-- begin --
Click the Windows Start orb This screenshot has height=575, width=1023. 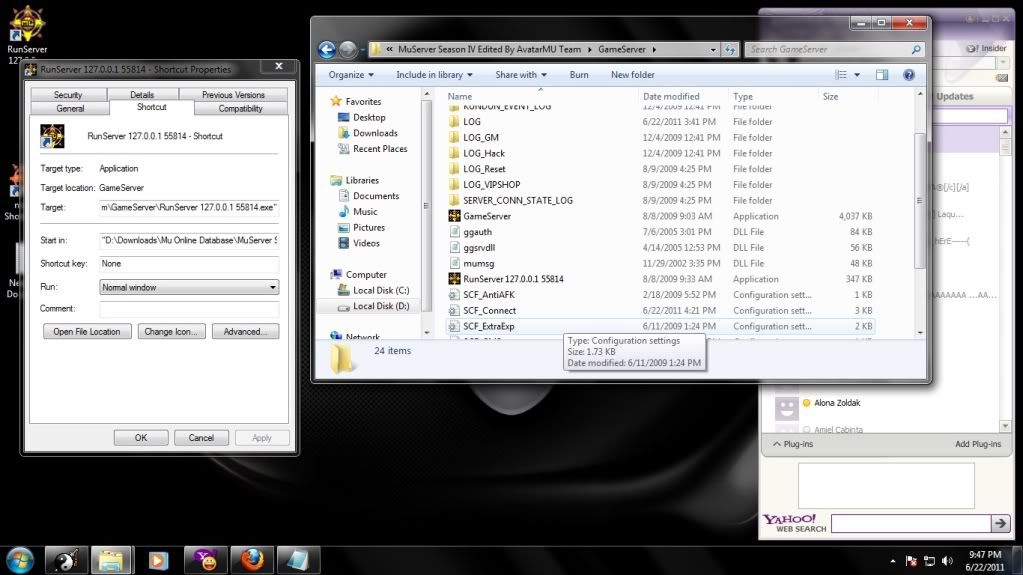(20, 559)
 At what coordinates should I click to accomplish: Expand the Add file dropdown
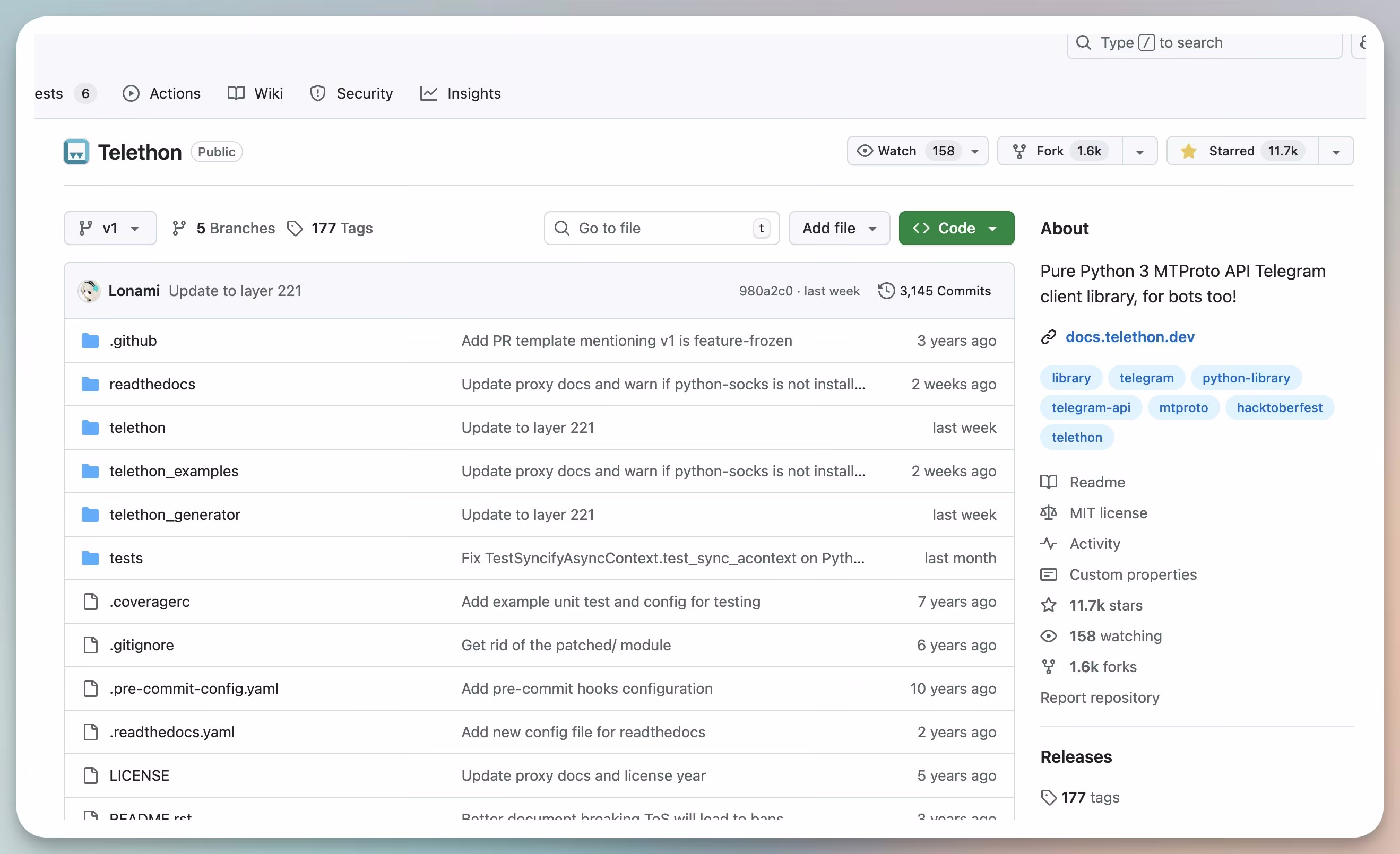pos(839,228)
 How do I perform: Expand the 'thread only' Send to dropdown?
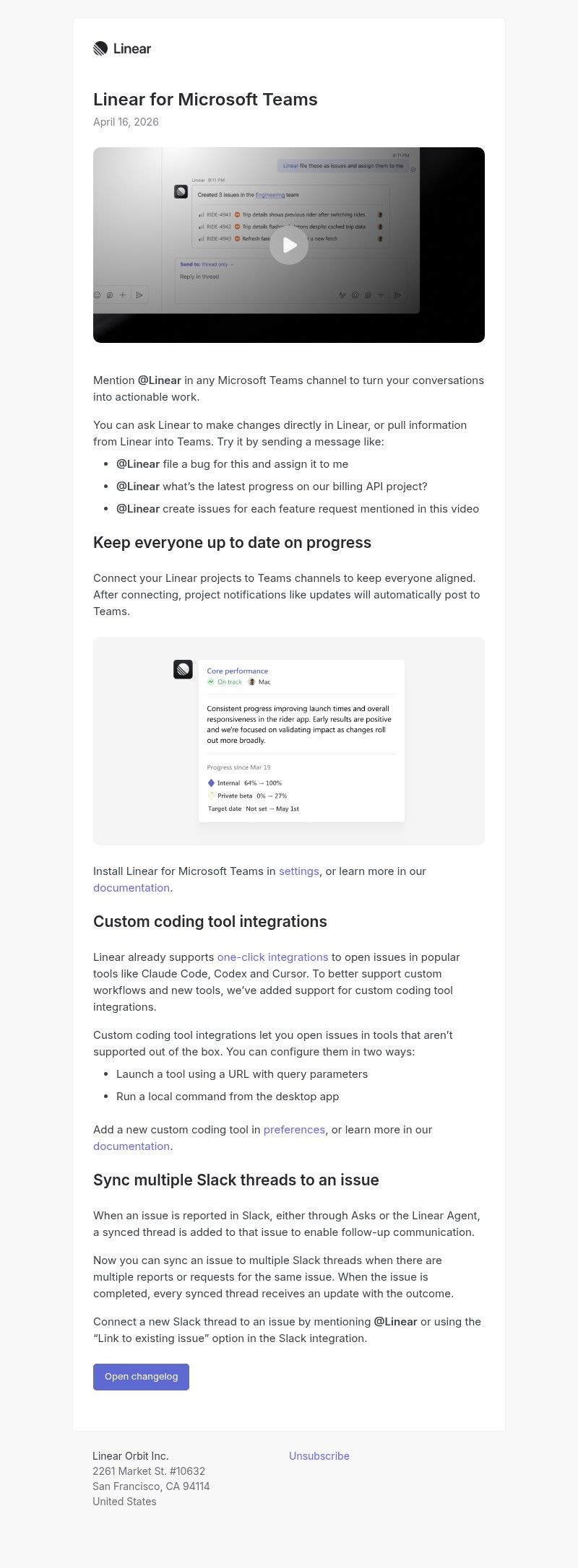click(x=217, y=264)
-- end --
-- begin --
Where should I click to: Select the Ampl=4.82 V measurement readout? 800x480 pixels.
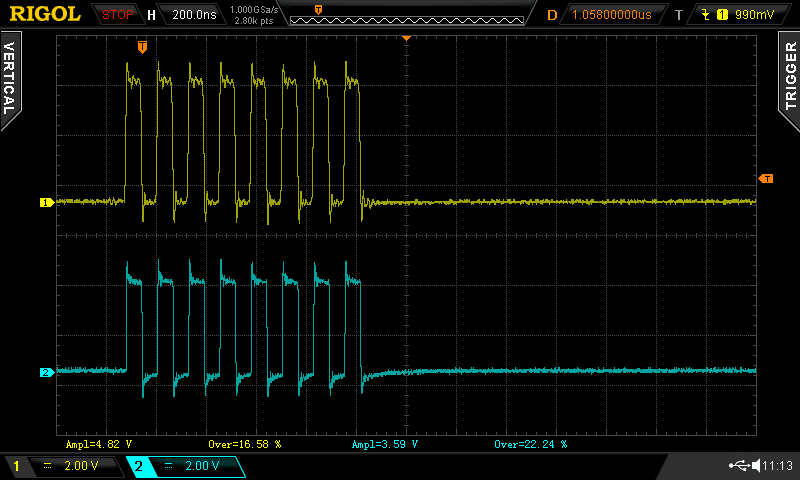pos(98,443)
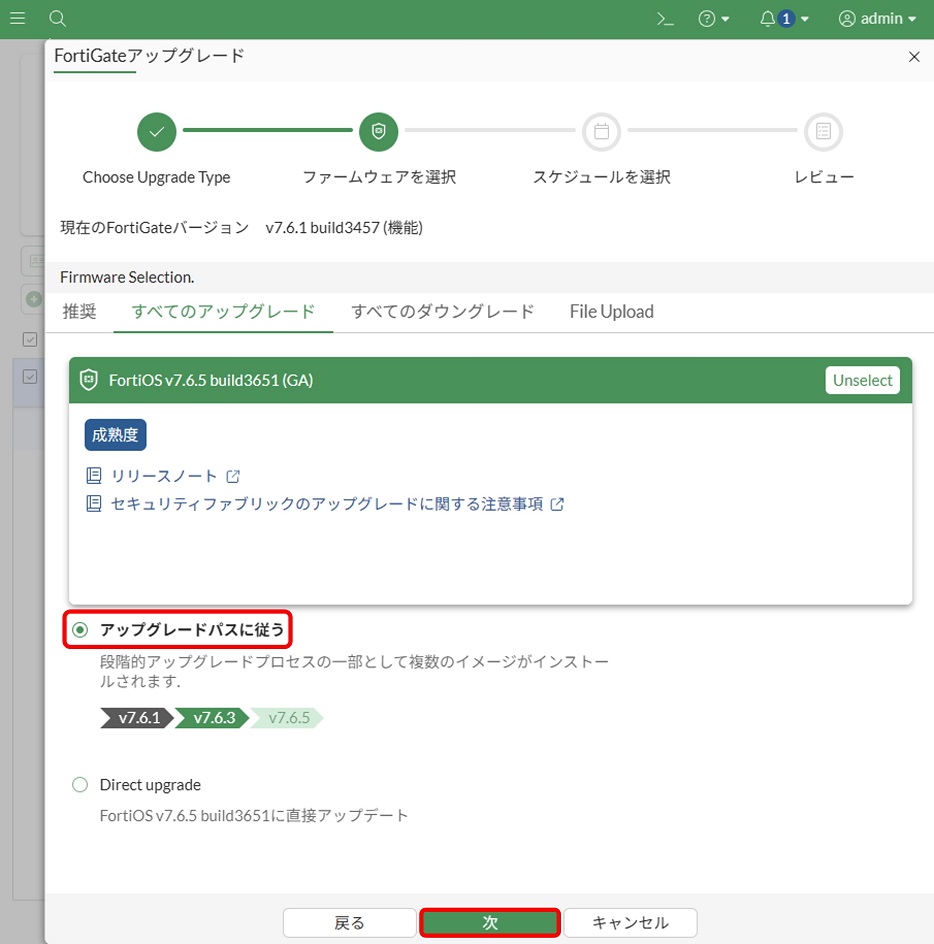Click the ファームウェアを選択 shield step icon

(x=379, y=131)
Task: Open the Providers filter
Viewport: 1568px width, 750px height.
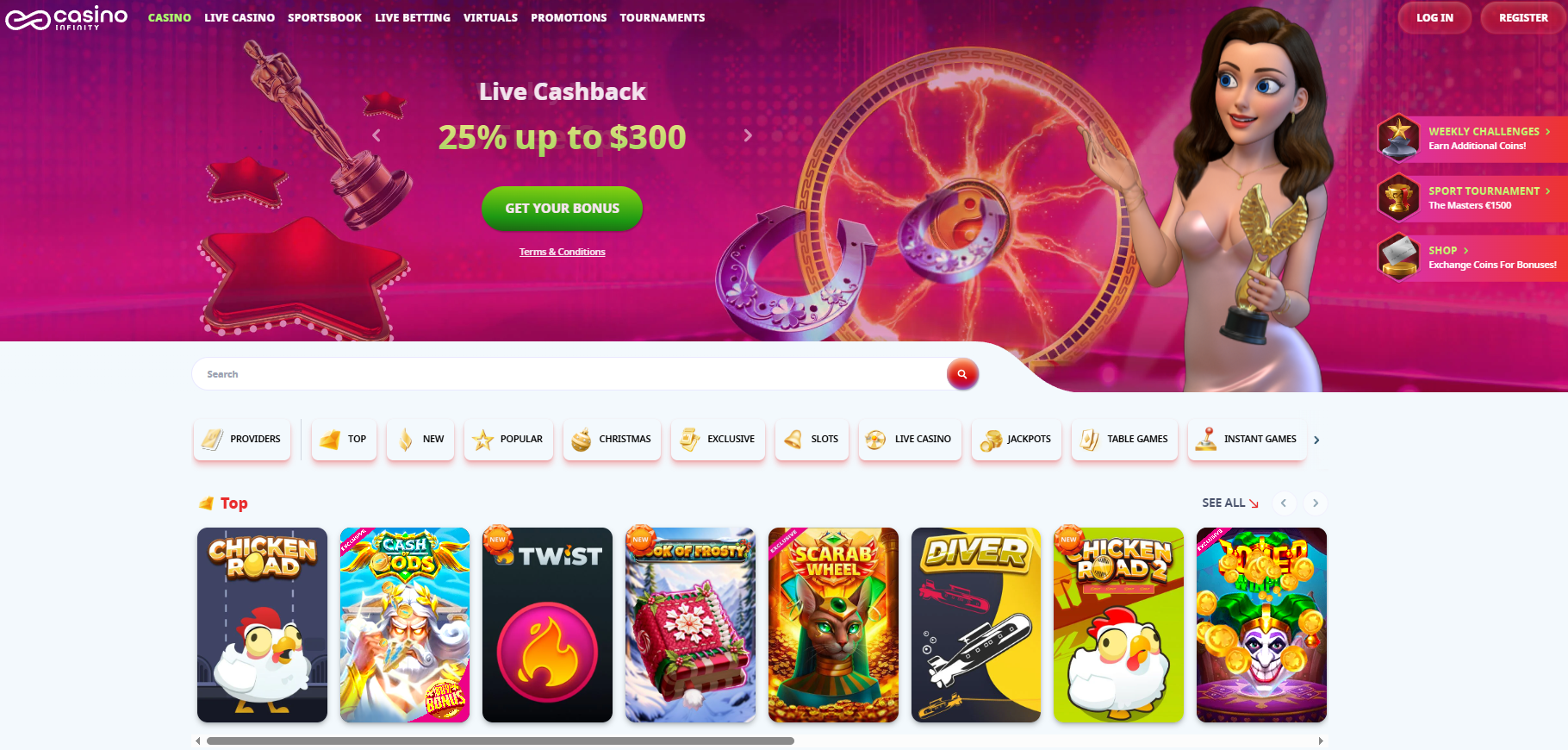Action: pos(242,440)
-- end --
→ Task to carry out
Copy the lines starting with the one that contains "Where should I" and ending after the one that contains "Action: pos(242,440)", including both, and leave the pictures out of your copy.

→ Complete answer
Where should I click to: Select the Ampl=4.82 V measurement readout? 800x480 pixels.
pos(98,443)
Click the ファームウェアを選択 shield step icon

(x=379, y=131)
Task: Open the Providers filter
Viewport: 1568px width, 750px height.
Action: pos(242,440)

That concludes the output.